Problem to work on
Take every line from the entries below that includes the word "showing" and copy it.

(Stored records)
====

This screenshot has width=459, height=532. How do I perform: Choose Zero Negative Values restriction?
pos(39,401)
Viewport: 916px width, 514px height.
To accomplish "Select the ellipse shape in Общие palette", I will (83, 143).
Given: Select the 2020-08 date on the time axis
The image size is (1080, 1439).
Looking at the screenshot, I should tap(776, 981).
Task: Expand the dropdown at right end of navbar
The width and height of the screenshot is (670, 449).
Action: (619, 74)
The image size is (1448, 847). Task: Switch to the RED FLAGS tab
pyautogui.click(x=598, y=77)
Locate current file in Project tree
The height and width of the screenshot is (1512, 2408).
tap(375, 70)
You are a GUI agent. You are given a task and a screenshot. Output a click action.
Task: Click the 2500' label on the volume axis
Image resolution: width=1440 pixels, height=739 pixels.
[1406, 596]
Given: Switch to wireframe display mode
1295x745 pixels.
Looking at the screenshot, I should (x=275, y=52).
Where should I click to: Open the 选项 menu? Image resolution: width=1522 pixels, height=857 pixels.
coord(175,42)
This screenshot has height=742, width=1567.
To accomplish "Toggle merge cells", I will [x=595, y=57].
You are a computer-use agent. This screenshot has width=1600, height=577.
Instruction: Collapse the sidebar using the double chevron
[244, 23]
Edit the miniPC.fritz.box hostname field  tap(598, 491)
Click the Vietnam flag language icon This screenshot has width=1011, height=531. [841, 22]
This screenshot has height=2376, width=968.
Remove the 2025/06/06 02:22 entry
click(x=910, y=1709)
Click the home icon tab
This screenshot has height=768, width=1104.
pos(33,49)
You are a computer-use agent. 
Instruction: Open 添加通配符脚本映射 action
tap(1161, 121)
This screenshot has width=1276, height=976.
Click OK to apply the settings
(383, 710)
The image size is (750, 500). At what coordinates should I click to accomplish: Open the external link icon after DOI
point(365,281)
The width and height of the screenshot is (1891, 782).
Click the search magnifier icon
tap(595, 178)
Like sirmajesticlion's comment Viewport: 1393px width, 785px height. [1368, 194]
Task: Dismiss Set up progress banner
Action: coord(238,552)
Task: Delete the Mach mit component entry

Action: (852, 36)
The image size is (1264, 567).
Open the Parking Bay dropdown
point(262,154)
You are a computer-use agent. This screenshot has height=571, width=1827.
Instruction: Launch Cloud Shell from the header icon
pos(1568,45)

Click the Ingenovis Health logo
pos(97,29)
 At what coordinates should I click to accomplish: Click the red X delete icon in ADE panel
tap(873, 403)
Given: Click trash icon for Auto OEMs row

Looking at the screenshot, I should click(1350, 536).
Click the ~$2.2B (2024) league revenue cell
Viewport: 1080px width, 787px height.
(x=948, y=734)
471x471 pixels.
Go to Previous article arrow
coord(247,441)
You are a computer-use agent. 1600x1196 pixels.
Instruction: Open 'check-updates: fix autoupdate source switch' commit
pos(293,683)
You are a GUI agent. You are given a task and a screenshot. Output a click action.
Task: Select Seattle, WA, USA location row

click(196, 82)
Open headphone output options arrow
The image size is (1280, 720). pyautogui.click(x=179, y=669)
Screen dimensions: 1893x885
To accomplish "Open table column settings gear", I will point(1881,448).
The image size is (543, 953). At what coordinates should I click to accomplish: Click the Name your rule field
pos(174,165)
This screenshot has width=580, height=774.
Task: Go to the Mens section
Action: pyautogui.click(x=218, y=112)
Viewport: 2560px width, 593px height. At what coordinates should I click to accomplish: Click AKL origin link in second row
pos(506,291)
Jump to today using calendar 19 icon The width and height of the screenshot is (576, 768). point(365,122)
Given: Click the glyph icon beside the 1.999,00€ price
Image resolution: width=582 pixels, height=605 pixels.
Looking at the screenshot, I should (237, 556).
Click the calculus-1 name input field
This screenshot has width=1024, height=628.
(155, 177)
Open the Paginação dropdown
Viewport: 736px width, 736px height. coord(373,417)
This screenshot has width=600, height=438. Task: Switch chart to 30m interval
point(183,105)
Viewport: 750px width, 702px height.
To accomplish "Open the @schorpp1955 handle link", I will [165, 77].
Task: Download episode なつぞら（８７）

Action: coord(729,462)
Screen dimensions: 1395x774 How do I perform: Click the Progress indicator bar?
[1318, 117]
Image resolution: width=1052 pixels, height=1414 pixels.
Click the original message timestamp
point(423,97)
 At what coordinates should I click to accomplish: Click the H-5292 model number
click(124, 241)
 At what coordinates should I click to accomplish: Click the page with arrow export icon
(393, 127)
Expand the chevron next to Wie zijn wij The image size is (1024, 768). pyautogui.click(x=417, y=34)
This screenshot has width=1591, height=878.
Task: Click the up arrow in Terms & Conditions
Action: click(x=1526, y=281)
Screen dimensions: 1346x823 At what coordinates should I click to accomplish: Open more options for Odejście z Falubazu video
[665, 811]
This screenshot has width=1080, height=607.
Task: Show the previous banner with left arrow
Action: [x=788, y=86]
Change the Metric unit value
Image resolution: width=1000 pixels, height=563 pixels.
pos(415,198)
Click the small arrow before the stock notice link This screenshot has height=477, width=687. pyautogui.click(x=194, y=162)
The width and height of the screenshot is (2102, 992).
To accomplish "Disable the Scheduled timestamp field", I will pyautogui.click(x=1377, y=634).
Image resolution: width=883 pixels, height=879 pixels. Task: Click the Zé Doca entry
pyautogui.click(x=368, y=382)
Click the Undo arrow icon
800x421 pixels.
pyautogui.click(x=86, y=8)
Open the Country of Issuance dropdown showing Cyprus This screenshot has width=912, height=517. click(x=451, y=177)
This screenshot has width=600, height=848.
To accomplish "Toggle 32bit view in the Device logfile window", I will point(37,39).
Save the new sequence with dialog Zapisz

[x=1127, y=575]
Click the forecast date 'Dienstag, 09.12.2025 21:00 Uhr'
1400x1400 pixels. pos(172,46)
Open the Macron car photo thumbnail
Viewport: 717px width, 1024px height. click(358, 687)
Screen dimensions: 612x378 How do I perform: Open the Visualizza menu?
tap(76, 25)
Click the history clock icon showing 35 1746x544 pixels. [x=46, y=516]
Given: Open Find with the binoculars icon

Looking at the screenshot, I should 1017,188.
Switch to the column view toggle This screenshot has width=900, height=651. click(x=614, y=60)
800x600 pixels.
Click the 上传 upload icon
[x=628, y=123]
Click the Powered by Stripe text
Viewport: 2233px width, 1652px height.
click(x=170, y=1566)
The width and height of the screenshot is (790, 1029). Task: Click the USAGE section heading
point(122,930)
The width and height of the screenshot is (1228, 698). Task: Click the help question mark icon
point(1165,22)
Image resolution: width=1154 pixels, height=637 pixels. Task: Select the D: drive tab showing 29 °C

====

Response
Open the Country of Issuance dropdown showing Cyprus This screenshot has width=912, height=517. click(x=451, y=177)
Click the history clock icon showing 35 1746x544 pixels. [x=46, y=516]
Image resolution: width=1154 pixels, height=637 pixels. Task: Select the D: drive tab showing 29 °C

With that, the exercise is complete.